Durch eine Debatte in der Zeitschrift Human Reproduction bin ich auf eine Publikation aufmerksam geworden, die bereits Anfang 2024 publiziert worden war. (Elinor Chelsom Vogt et al. Improving diagnostic precision in primary ovarian insufficiency using comprehensive genetic and autoantibody testing. Human Reproduction 2024; 39: 177 – 189)
Nach Angabe der Autor:innen bleiben 70-90 % der Fälle einer prämaturen Ovarialinsuffizienz unerklärt, also idiopathisch. Im Rahmen ihrer Studie wurde bei 100 Frauen mit neu diagnostizierter prämaturer Ovarialinsuffizienz (POI) eine erweiterte Diagnostik durchgeführt, über eine Chromosomenanalyse und die FMR1-Testung hinaus. Diese beinhaltete ein next-generation-sequencing von 103 POI-assoziierten Genen, ein whole-exome-sequencing sowie Tests auf Autoantikörper (21-Hydroxylase, SCC, 17-Hydroxylase, NALP5) zum Erkennen assoziierter endokriner Erkrankungen, v.a. eines Morbus Addison (21-Hydroxylase-, SCC) bzw. des Erkennens einer Autoimmungenese der POI selbst (SSC, 17-Hydroxylase, NALP5).

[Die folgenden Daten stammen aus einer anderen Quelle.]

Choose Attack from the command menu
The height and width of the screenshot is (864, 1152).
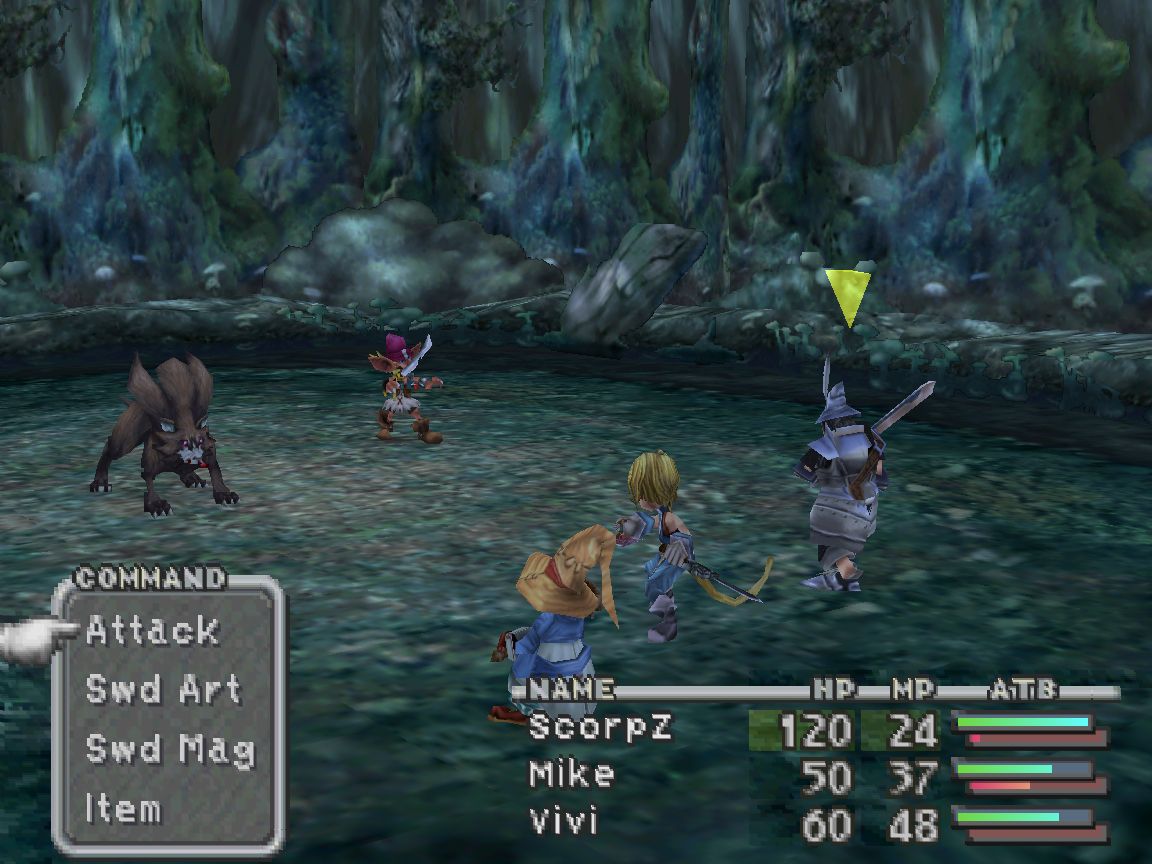coord(152,630)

Mit dieser intensivierten Diagnostik konnte die Ätiologie in 41 % geklärt werden:
- 8 % Chromosomenanomalien
- 3 % FMR1-Prämutationen
- 16 % pathogene oder wahrscheinlich pathogene genetische Varianten
- 3 % autoimmune Genese
- 11 % genetische Varianten mit unklarer Signifikanz.
In anderen Untersuchungen wurde die Wahrscheinlichkeit einer autoimmunen Genese auf bis zu 30 % geschätzt, die Varianz in unterschiedlichen Kohorten ist groß und schwankt zwischen 0 und eben diesen 30 %.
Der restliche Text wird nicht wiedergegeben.